| Entries provided |
▶

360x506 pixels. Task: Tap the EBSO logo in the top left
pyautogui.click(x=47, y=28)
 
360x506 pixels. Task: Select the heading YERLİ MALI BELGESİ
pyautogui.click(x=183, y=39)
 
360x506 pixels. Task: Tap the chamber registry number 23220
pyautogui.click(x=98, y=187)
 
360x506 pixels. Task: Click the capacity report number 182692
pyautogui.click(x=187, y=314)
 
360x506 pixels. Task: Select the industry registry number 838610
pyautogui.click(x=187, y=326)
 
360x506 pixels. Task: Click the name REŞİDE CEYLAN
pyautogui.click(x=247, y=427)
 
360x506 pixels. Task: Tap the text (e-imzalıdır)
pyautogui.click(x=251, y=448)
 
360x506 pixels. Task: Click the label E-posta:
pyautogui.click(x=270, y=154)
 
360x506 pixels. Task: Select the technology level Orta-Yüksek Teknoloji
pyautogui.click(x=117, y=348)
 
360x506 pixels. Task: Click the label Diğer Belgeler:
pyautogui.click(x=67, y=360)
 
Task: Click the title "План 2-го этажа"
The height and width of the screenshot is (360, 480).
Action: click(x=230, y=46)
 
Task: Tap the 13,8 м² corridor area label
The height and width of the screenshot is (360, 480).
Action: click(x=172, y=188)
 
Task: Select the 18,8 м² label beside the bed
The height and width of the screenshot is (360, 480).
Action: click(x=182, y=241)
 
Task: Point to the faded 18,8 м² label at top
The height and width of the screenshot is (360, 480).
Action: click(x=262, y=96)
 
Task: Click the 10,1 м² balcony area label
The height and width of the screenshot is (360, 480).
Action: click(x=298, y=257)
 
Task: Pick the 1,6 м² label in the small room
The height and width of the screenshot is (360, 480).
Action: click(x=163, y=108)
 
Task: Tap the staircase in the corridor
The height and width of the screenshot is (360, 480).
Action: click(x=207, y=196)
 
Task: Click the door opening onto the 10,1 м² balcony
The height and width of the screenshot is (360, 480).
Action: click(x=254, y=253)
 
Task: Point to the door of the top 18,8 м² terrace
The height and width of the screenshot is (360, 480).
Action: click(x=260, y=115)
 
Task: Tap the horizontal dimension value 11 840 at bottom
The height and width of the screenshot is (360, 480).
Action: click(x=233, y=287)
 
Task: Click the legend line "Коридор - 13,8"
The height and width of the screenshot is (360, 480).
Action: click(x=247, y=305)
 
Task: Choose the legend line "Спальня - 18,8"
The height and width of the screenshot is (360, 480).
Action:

◀

| Required work |
Reproduce everything from the line containing "Task: Tap the horizontal" down to the end of the records, replacing "legend line" with "legend entry" and leaving every other detail as it stands.

| Exercise solution |
Task: Tap the horizontal dimension value 11 840 at bottom
The height and width of the screenshot is (360, 480).
Action: click(x=233, y=287)
 
Task: Click the legend entry "Коридор - 13,8"
The height and width of the screenshot is (360, 480).
Action: click(x=247, y=305)
 
Task: Choose the legend entry "Спальня - 18,8"
The height and width of the screenshot is (360, 480).
Action:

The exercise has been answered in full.